- _RECORDS SUPPLIED_
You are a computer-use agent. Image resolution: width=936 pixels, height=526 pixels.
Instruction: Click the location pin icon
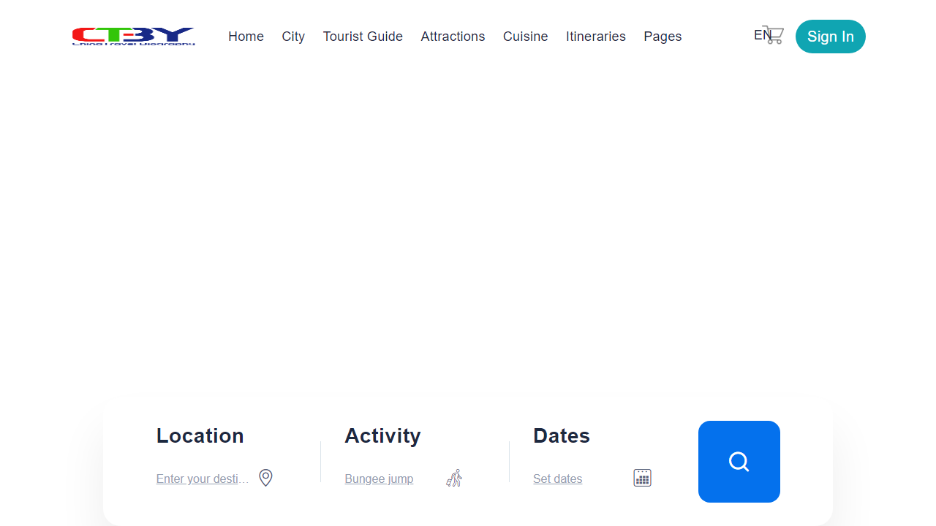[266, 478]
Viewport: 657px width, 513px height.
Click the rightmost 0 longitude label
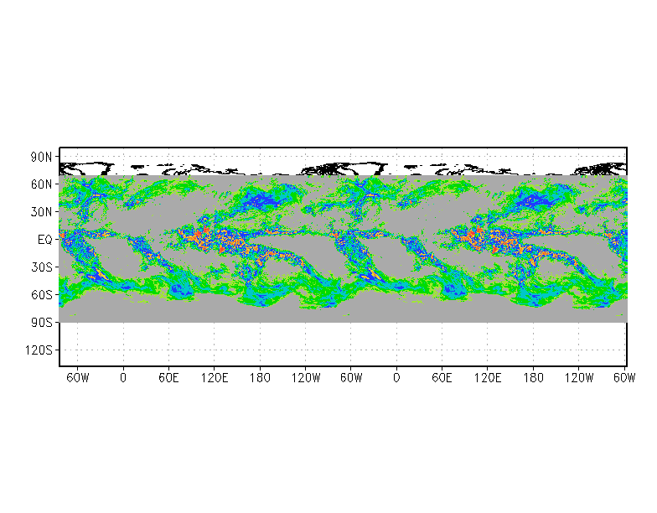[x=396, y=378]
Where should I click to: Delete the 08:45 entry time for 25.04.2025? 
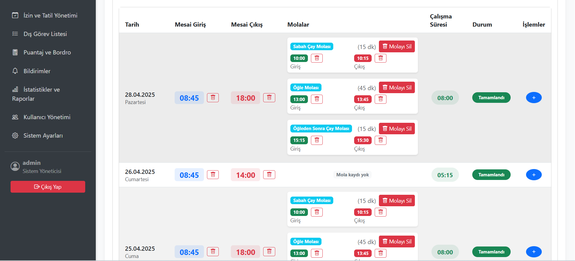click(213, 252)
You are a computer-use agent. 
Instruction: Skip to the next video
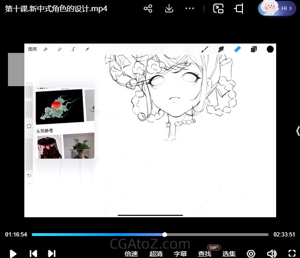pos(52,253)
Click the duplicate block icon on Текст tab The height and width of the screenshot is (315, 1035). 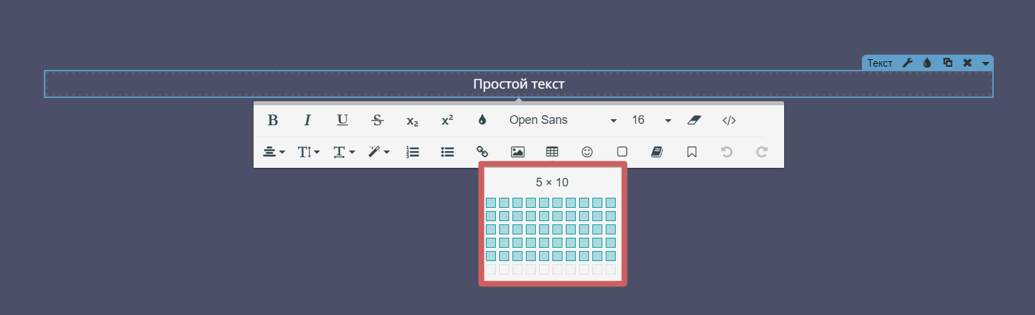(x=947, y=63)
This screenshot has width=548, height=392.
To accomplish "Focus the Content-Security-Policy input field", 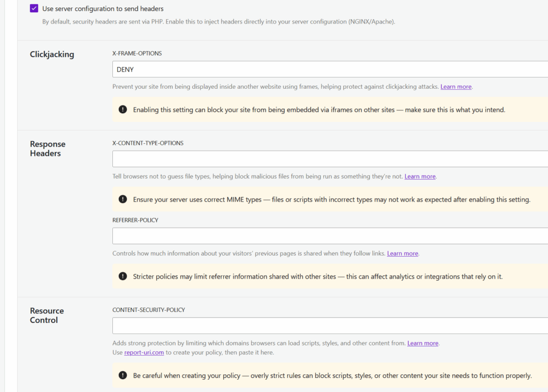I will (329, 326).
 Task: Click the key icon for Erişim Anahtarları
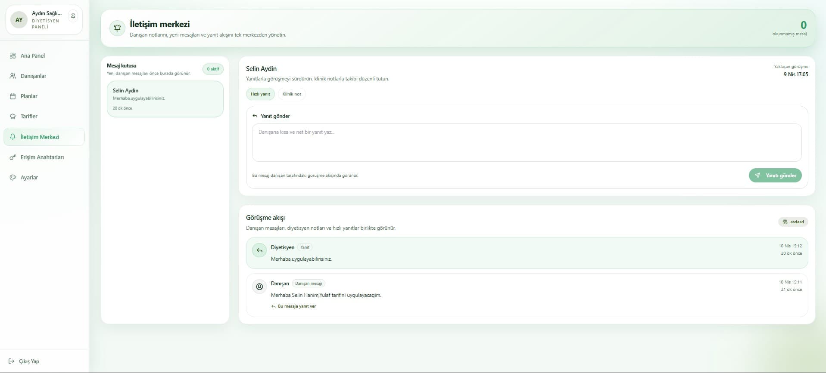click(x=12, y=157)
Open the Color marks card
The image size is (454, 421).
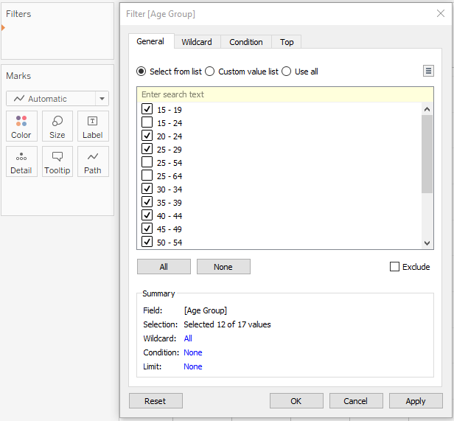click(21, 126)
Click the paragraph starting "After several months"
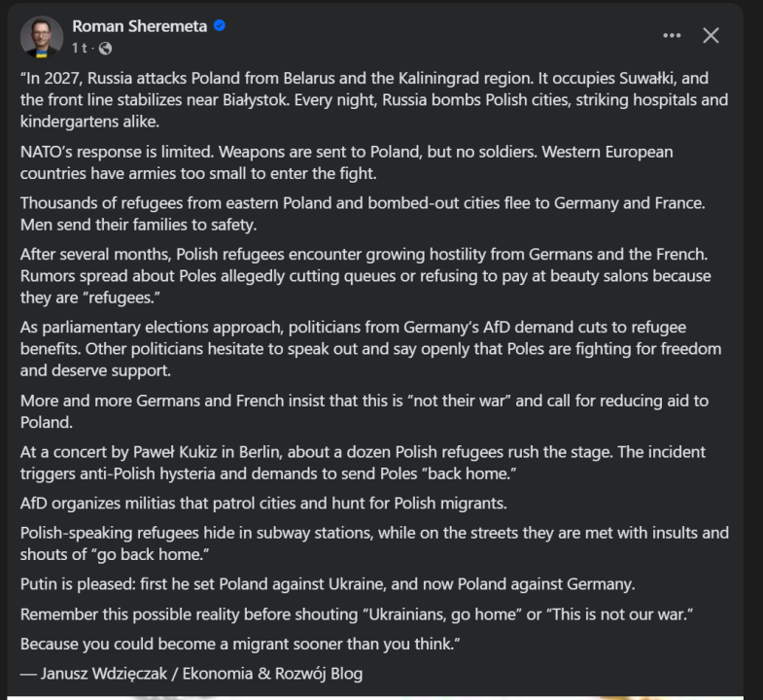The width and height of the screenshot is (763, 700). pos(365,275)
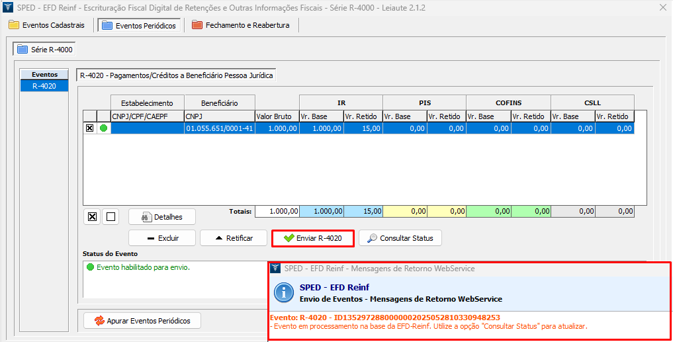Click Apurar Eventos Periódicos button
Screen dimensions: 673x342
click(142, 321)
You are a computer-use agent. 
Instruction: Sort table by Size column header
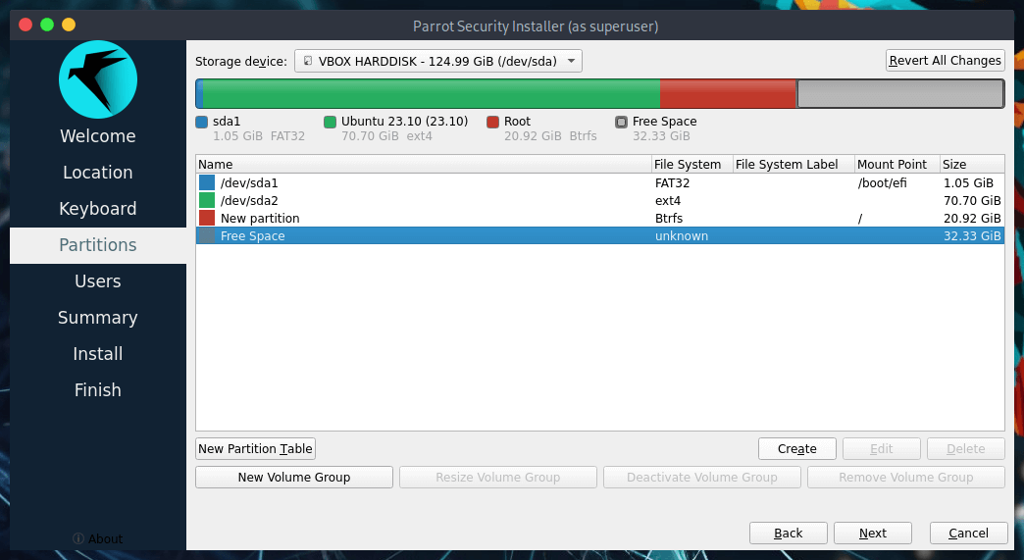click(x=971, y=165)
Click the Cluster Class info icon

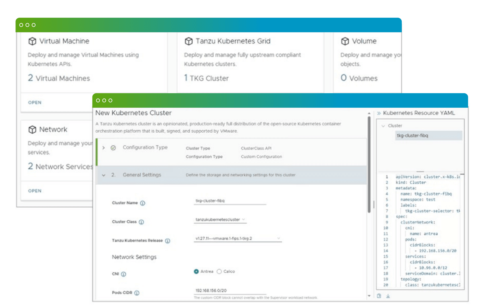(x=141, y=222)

- _EXERCISE INSTRUCTIONS_
Copy out, without any pictures, the lines of the records above from the one containing "Click the paragraph" through the final line, both ends included.

- _PROBLEM SOLUTION_
Click the paragraph starting "After several months"
The width and height of the screenshot is (763, 700). pos(365,275)
Click Apurar Eventos Periódicos button
Screen dimensions: 673x342
click(142, 321)
You are a computer-use agent. 
Instruction: Sort table by Size column header
click(x=971, y=165)
Click the Cluster Class info icon

(x=141, y=222)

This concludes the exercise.